Leggendo e confrontando questi romanzi, abbiamo riscontrato negli autori alcune differenze sia nel modo di scrivere che nel trattare gli argomenti: T. Grossi, amico di Manzoni, fu più vicino al suo stile, Guerrazzi invece non appoggiò lo stile manzoniano e, mentre Manzoni utilizzò il dialetto fiorentino, ritenuto più accessibile al popolo, egli attinse alla lingua del Trecento e si espresse con uno stile arcaico e prolisso.

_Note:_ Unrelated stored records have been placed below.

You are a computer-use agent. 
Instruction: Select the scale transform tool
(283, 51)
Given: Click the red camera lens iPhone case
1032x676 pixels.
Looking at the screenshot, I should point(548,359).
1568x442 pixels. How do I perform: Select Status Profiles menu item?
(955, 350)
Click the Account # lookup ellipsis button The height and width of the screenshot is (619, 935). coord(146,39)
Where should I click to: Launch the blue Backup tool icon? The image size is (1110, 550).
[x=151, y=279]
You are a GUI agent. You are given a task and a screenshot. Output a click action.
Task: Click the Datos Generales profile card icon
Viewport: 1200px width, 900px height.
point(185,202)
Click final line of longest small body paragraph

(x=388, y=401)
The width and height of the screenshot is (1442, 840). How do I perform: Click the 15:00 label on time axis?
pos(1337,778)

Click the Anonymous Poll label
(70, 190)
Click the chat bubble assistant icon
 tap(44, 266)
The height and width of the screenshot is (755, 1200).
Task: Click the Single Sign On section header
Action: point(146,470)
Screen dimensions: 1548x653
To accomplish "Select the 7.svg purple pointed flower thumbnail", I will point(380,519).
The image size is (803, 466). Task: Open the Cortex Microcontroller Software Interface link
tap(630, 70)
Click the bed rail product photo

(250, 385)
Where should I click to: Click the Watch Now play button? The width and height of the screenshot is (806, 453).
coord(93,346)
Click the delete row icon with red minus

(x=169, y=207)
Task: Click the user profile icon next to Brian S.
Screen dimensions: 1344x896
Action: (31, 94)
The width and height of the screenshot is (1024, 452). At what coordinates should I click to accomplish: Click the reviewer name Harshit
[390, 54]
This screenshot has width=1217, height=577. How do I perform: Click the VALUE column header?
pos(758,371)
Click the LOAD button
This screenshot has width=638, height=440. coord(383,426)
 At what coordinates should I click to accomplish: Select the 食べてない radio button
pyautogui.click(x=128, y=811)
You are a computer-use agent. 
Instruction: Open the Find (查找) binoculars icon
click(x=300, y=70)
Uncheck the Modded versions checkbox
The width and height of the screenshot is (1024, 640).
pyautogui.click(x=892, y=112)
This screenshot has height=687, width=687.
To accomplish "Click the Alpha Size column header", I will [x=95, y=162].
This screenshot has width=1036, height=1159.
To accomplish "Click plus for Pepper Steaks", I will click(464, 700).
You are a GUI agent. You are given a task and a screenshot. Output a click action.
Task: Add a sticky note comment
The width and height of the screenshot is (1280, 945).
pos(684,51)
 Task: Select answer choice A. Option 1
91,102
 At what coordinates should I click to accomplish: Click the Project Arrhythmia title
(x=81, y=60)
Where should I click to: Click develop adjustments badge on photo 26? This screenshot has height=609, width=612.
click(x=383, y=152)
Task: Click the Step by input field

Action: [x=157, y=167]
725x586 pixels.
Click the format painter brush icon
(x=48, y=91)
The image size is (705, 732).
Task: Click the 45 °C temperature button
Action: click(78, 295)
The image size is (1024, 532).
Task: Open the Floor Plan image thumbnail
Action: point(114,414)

Leggendo i tre brani Il rapimento di Lucia, Il rapimento di Bice e Il rapimento di Francesco Cenci “I fantasmi”, abbiamo notato che il tema è lo stesso, ma trattato in modo diverso: Lucia, ospitata dalla monaca di Monza nel suo convento, viene fatta uscire con un inganno ed è poi rapita dai bravi dell’Innominato con una situazione simile al rapimento di Bice, mentre nel romanzo di Guerrazzi, il conte Cenci viene sequestrato in modo violento, in un’imboscata, organizzata da alcuni briganti.
È chiaro comunque che il tema del rapimento, che tanta presa faceva sui lettori, è uno dei topoi più ricorrenti in questo genere di romanzo.
Durante la lettura di questi brani, abbiamo confrontato il testo letterario con i dipinti che ne raffigurano gli episodi e abbiamo notato che entrambi i linguaggi, sebbene diversi, rappresentano l’avvenimento in modo efficace e chiaramente leggibile: ad esempio la battaglia di Benevento, avvenuta nel 1266, fu ripresa da Guerrazzi nel romanzo La battaglia di Benevento e in pittura da Bezzuoli che ne rappresentò un punto chiave La morte di Manfredi.
La differenza che abbiamo notato tra i due linguaggi è che lo scrittore può trattare periodi relativamente lunghi mentre il pittore deve scegliere il momento principale da rappresentare.